When Sarah and WellTraveledKids invited my students and I on a trip to the Skydeck at the Willis Tower and to munch on Garrett’s famous popcorn, I was thrilled. These students live in a place where the Chicago skyline is always visible—within 10 miles of Englewood—but some have never visited downtown.
Students with intellectual disabilities of various levels and autism comprise my classroom. School is a safe haven for them, but still my students face challenges that most people will never have to go through. They don’t often complain about their struggles because they don’t know any different. Instead, they wonder things like:
- Can people tell I have a disability?
- Will I have food to eat today?
- Will I have clean clothes to wear tomorrow?
- Which route should I take home to avoid any violence?
- Am I stupid?
- When will I get an actual bed to sleep in?
- Will we get kicked out of our house this month?
To help young scholars with intellectual disabilities navigate these questions, I created a self contained, life skills-based program when I started working at the school four years ago. These students needed somewhere to belong, and were not getting what they needed in general education classes.
Prepping for the Real World
Now, they spend their days working on real-life skills that they can apply to everyday happenings in order to become more independent. Most skills that we work on in the classroom are common sense to the general population: appropriate etiquette, counting money, cooking, hygiene, reading street signs, navigating public transportation, and self advocacy.

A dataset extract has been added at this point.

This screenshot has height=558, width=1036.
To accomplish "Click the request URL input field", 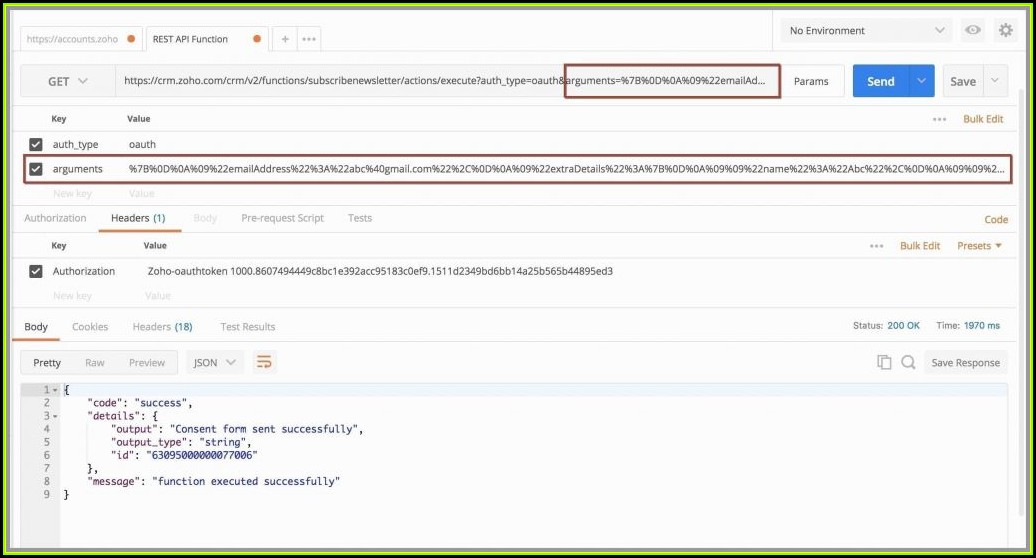I will [x=340, y=81].
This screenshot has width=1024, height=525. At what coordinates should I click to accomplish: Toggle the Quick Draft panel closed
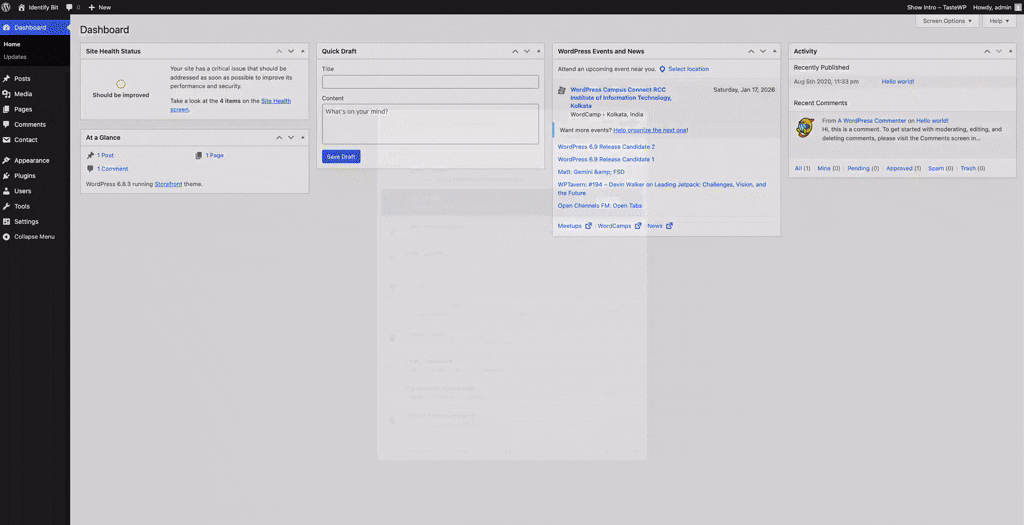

By generalizing these skills, students can apply them to many situations they might come across in their lives. Sarah’s proposal of a trip downtown created the perfect opportunity to apply what we’d been working on in the classroom to the outside world. I couldn’t wait to tell my students of the opportunity.
The best part: Sarah gave us the flexibility to plan the trip as a class. To see my students’ faces as they were planning a route using Google Maps, checking out the SkyDeck website for ticket prices, and salivating over Garrett’s popcorn was amazing. It showed me and them what they’re capable of.
My students decided early on that they needed to make a poster to say thank you to Sarah and WellTraveledKids, and they had lots of questions about Sarah and her son Harry, who would be joining us on the expedition. They were so curious about these generous people and why they had chosen our class with which to share this experience.
Finally, the big day arrived. We walked the block and a half—with smiling faces and lots of eager energy—from the school to the train station. My students have been working on learning how to load their transit cards with money on their own and then going through the turnstile to wait for the train
I could see a quiet, nervous energy in all of their eyes as they got ready to embark on the journey. On the way downtown, they talked about what they would be able to see and asked me millions of questions about downtown Chicago.
- “Do people swim in the lake?”
- “Can we fall off the ledge?”
- “Are there a lot of other black people in the city?”
- “Will Sarah and Harry be friendly?”
- “Do I look okay?”
Leaving the train, we then walked to the SkyDeck. I loved seeing their friendly responses to Sarah and especially little Harry. My students instantly connected with Harry.
Whether it was pushing each other to go on the ledge, practicing all inclusivity with each other, connecting with Harry by giving him piggy back rides and posing for pictures, or buddying up and ordering popcorn, my students gained so much from this experience. They approached the real-life experiences with confidence and ease, and behaved as the wonderful young adults I urge them to be on a daily basis.
It was truly an unforgettable experience for them—but for me as their teacher, there really are no words. It made my work feel even more meaningful than before. I finally felt like what we were doing at the school would be applicable for the students in real-life situations. I got a glimpse of what their lives might look like beyond our classroom walls.
At the end of the day, not all of my students’ questions were answered, though. They aren’t totally ready to face life’s challenges on their own, but their faith in humanity and in themselves was strengthened.
I am so thankful that my students were given the opportunity to get this new view on life. The experience was once in a lifetime, and they were overwhelmed with gratitude for Sarah and WellTraveledKids. My students still can’t believe that random people would do something this nice for them, but now they believe in possibility.